Provided records below:

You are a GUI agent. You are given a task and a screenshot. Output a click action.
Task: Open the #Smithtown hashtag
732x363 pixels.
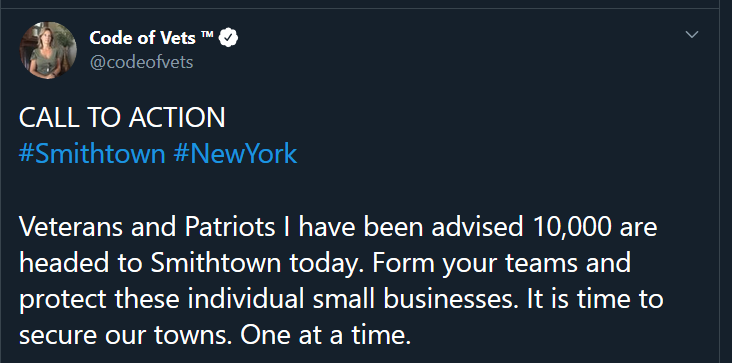[x=92, y=154]
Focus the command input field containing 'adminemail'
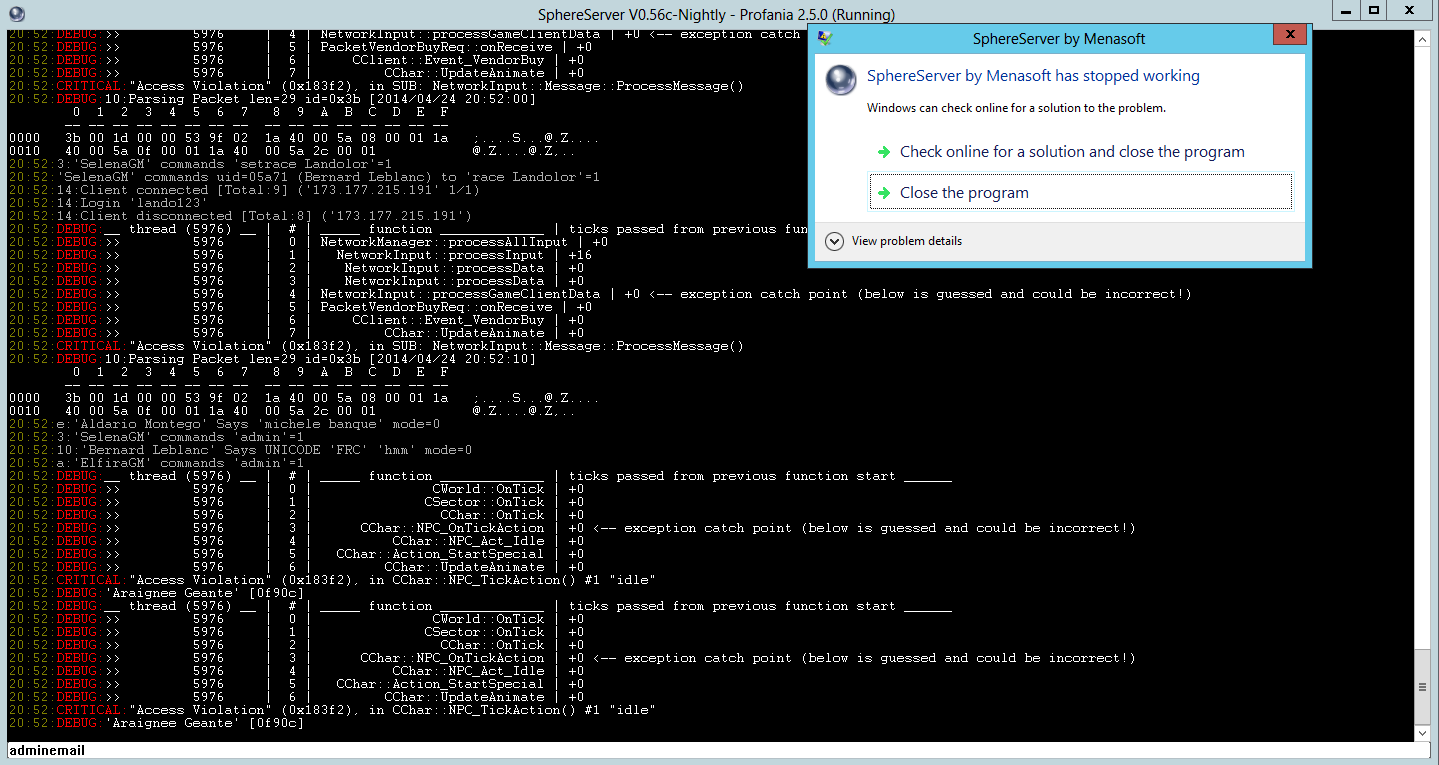 pos(700,750)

End of Provided records.

*What you need to do:* "732x363 pixels." marks the first line to copy; copy that line and every line after it through the last line of the listing, exactly and without pictures.

*Output of the exercise:*
732x363 pixels.
[x=92, y=154]
Focus the command input field containing 'adminemail'
 pos(700,750)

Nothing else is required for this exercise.